Columna
Matices: el asunto pendiente de la transparencia
Van tres veces que solicito a través de la página de transparencia, el contrato entre el Ayuntamiento de Mexicali y los representantes legales del Teatro Lux, a donde se supone que se mudarán las oficinas del Registro Civil.
El 31 de julio del año pasado Mariela Tapia le hizo una extensa entrevista a la alcaldesa Norma Bustamante donde esta última mintió diciendo que la renta del inmueble costaría 50 mil pesos al mes. Para entonces ya afinaban los detalles de esa operación que beneficia a la familia Pérez Tejada, y no pudo haber una confusión de casi un cero de más en esa cantidad.
El 25 de marzo de este año, en entrevista con medios de comunicación, Bustamante aceptó que la renta costaba “400 mil y pico” porque era un inmueble muy grande. ¿Por qué nos miente la alcaldesa?
La primera respuesta de transparencia vino a través de una liga que no conducía a ninguna parte. La segunda, fue mediante un archivo de Excel que estaba vacío. La tercera llegó hace unas semanas, otra vez en forma de archivo vacío.
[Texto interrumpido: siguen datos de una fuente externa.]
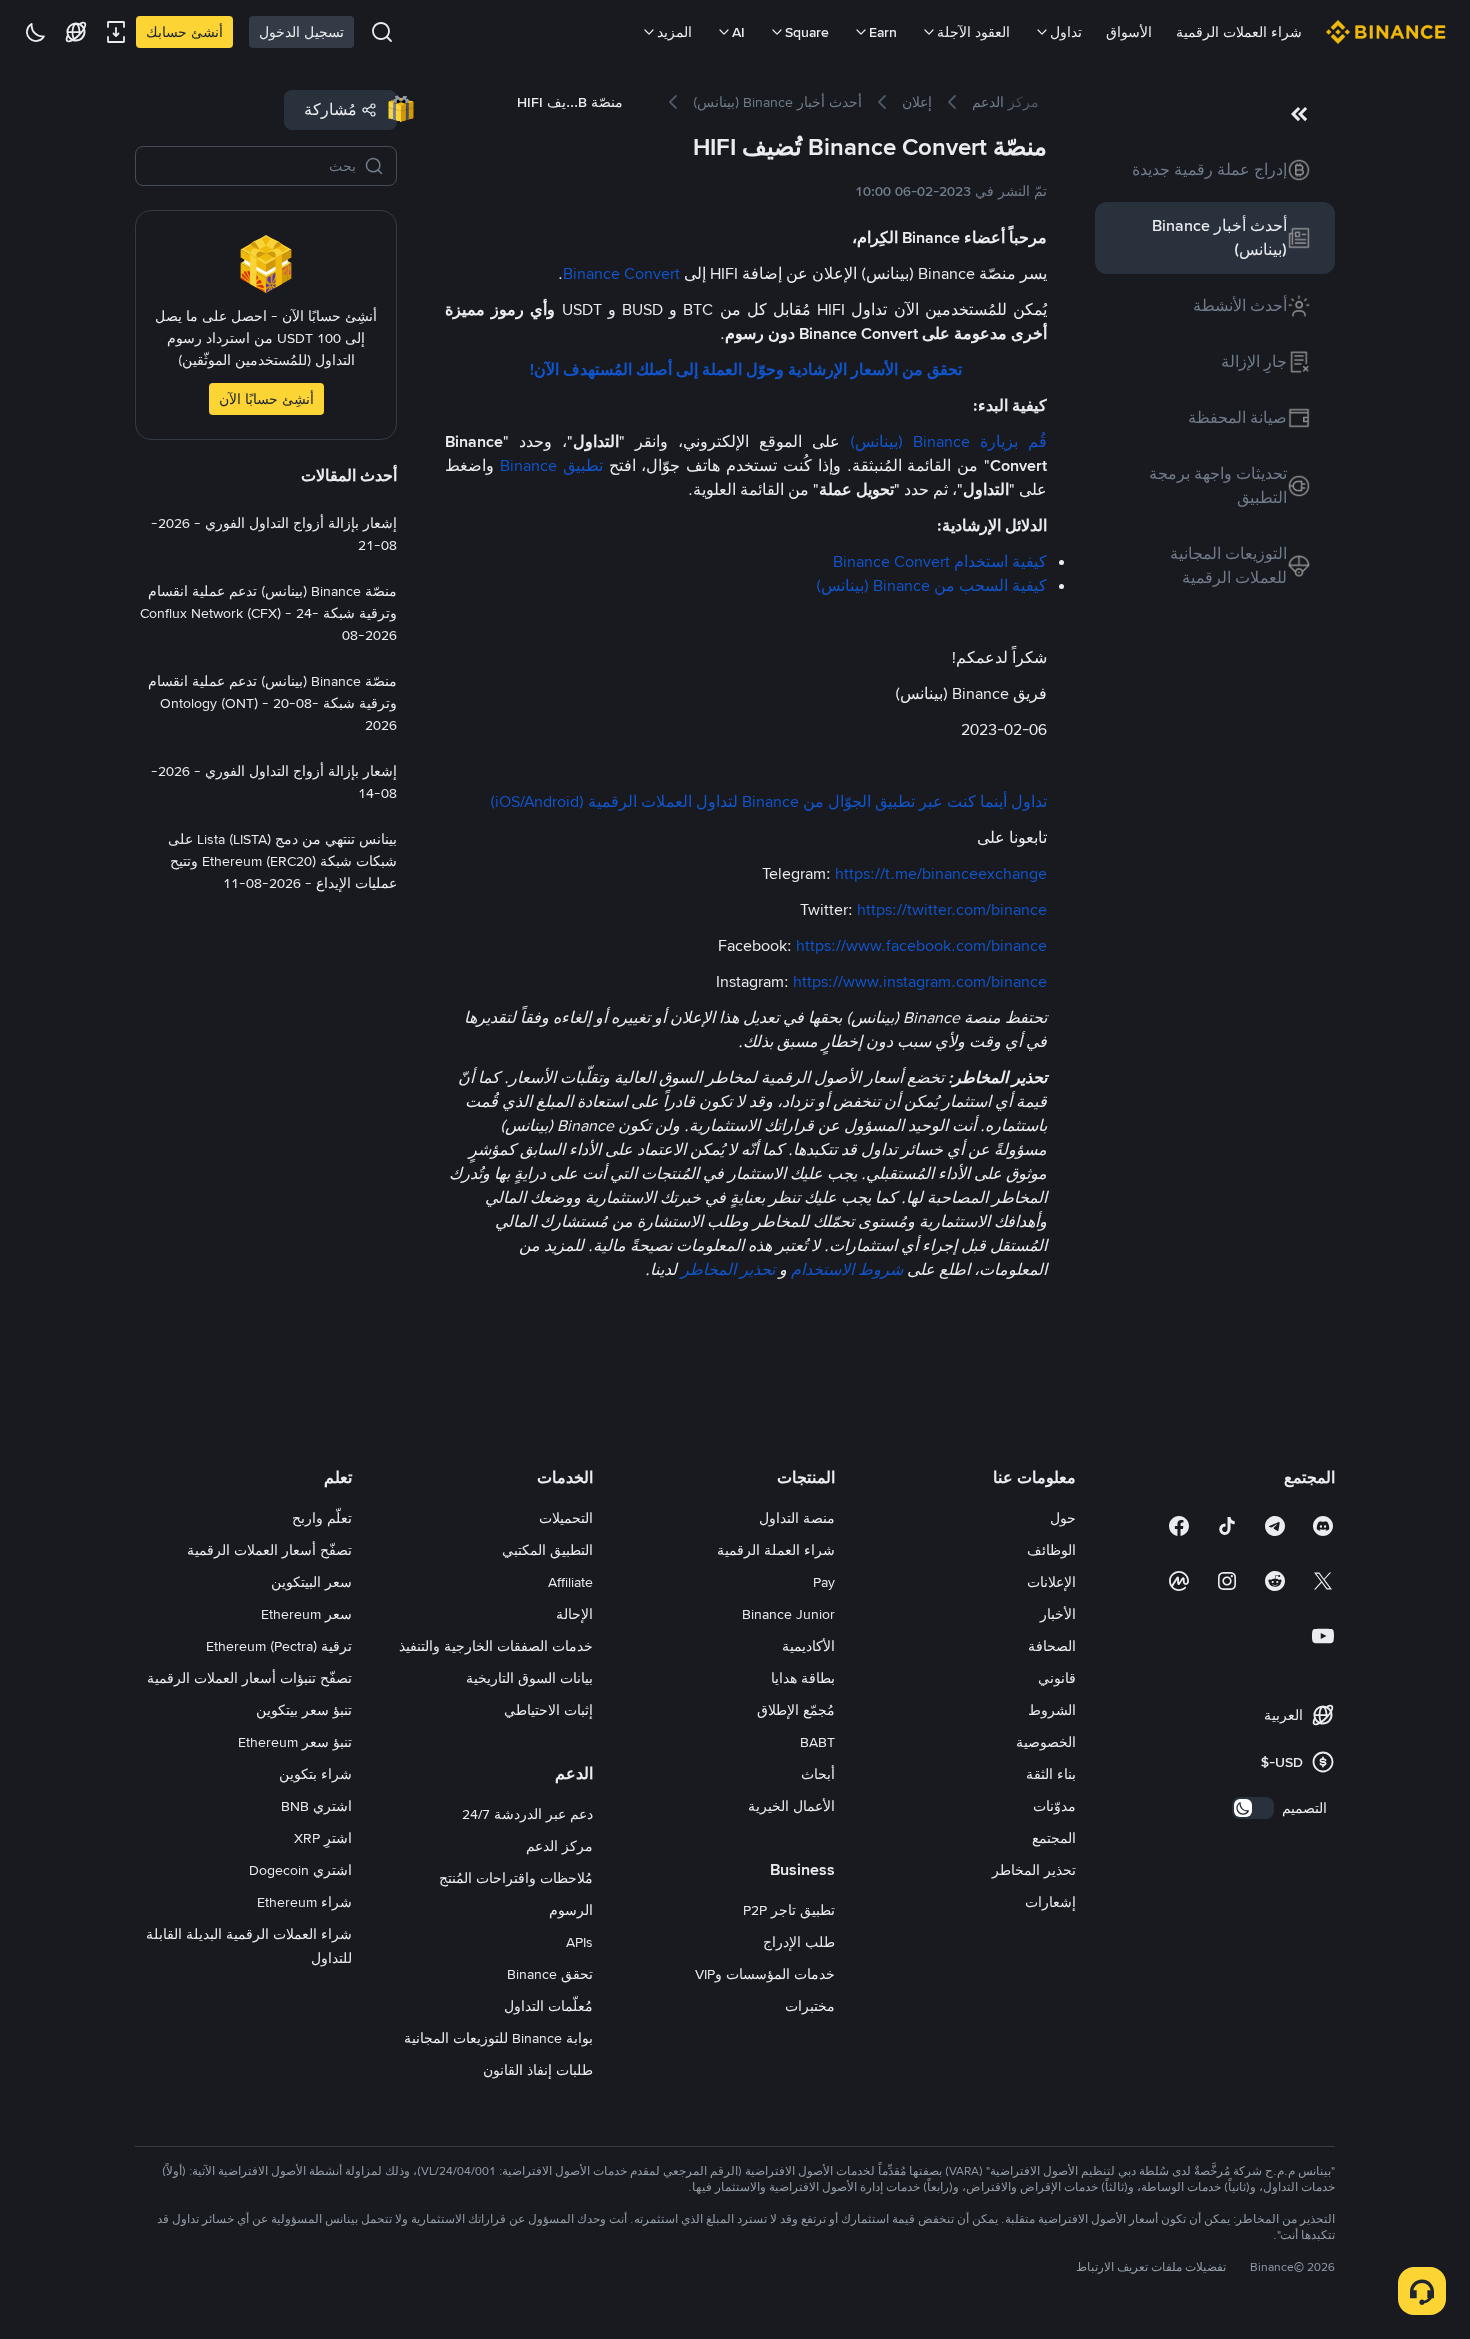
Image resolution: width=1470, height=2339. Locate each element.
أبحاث (818, 1774)
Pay (824, 1582)
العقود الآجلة (973, 32)
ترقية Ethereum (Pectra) (279, 1646)
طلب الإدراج (799, 1942)
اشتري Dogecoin (300, 1870)
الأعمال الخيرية (791, 1806)
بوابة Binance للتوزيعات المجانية (498, 2038)
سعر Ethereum (306, 1614)
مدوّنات (1054, 1806)
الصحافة (1052, 1646)
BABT (817, 1742)
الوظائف (1051, 1550)
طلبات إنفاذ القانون (538, 2070)
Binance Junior (788, 1614)
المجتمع (1054, 1838)
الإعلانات (1051, 1582)
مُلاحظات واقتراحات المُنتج (516, 1878)
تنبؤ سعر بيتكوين (304, 1710)
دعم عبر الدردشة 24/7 (527, 1814)
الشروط (1052, 1710)
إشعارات (1050, 1902)
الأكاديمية (808, 1646)
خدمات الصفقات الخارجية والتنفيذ (496, 1646)
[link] (1215, 170)
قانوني (1057, 1678)
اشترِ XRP (323, 1838)
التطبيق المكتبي (547, 1550)
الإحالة (574, 1614)
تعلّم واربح (322, 1518)
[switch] (1253, 1808)
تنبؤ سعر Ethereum (295, 1742)
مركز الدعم (559, 1846)
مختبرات (810, 2006)
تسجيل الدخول (301, 32)
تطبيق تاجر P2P (789, 1910)
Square (807, 32)
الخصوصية (1046, 1742)
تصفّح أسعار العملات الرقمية (269, 1550)
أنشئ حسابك (184, 32)
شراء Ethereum (304, 1902)
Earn (883, 32)
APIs (579, 1942)
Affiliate (570, 1582)
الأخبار (1058, 1614)
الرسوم (571, 1910)
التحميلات (566, 1518)
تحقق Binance (550, 1974)
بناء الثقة (1051, 1774)
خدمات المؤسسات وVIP (765, 1974)
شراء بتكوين (315, 1774)
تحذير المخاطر (1034, 1870)
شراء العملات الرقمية (1239, 32)
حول (1063, 1518)
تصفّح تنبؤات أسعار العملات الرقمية (249, 1678)
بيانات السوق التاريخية (529, 1678)
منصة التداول (797, 1518)
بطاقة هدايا (803, 1678)
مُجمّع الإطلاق (796, 1710)
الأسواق (1129, 32)
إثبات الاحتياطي (548, 1710)
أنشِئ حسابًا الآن (266, 399)
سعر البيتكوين (311, 1582)
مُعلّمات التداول (548, 2006)
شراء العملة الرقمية (776, 1550)
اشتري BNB (316, 1806)
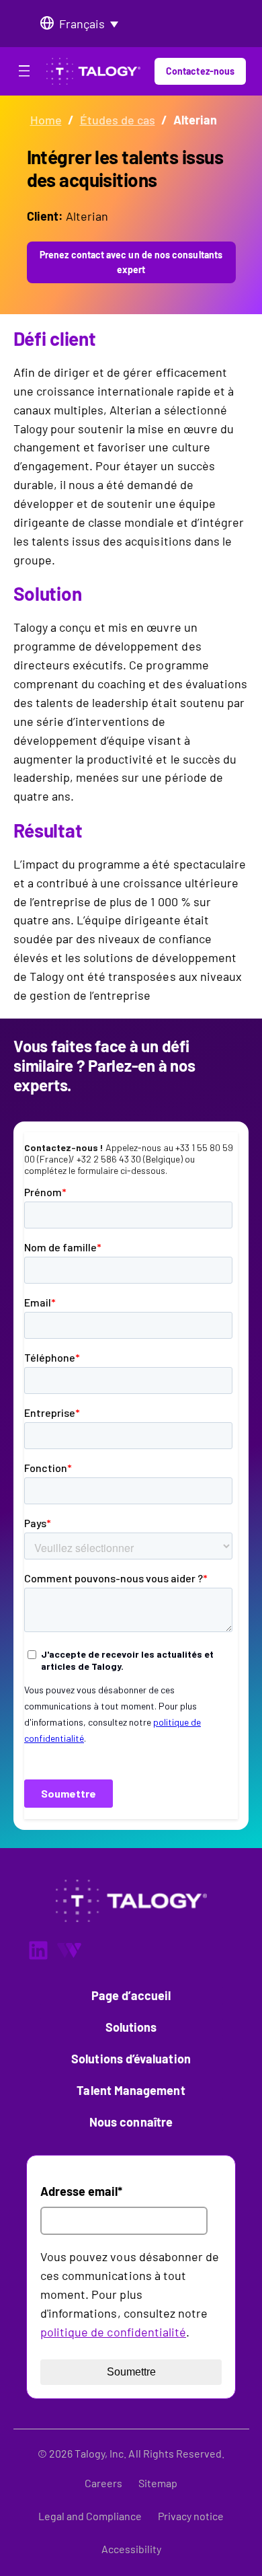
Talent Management (131, 2090)
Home (46, 119)
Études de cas (117, 119)
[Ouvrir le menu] (24, 73)
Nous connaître (131, 2121)
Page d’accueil (131, 1995)
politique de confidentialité (113, 2331)
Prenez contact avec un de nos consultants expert (131, 262)
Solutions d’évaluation (131, 2058)
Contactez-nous (200, 71)
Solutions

Lo mismo pasa con las solicitudes de información sobre los contratos de publicidad del Gobierno del Estado. Ahí si siquiera se molestan en dar largas o enviar archivos vacíos, ni siquiera contestan.
Esta última vez solicité copia de los contratos de varias personas físicas y medios, como Mexicali 686 (a quienes les dan una lanota), Tijuana Comunica/Víctor Lagunas (que a pesar de los insultos a la gobernadora en una muestra de poca dignidad, lo perdonaron y le regresaron su medio millón de pesos al mes), Agencia de Publicidad 102/Gustavo Macalpin (a quien solo a raiz del pleito con la gober se le ocurrió empezar a criticarla, además de por supuesto recibir un pago sobrevaluado), La estampida de los Búfalos/Víctor Islas (violentador de mujeres a quien poco les importó que agrediera a una diputada de Morena; que hable bien de ellos es más importante) entre otros, que debieron responder el 7 de julio, y ahí está en rojo, otra solicitud sin contestar y no pasa nada.
Hace poco escribí al comisionado presidente, José Francisco Gómez Mc Donough, sobre el poco seguimiento y nulas consecuencias de los sujetos obligados que incumplidos. Justificaciones y explicaciones sobre los cambios de transparencia y como funcionarán ahora, sobran. Los hechos son que no funcionaba de manera óptima antes y ahora que serán los propios órganos internos de control los que tomarán la batuta, será peor.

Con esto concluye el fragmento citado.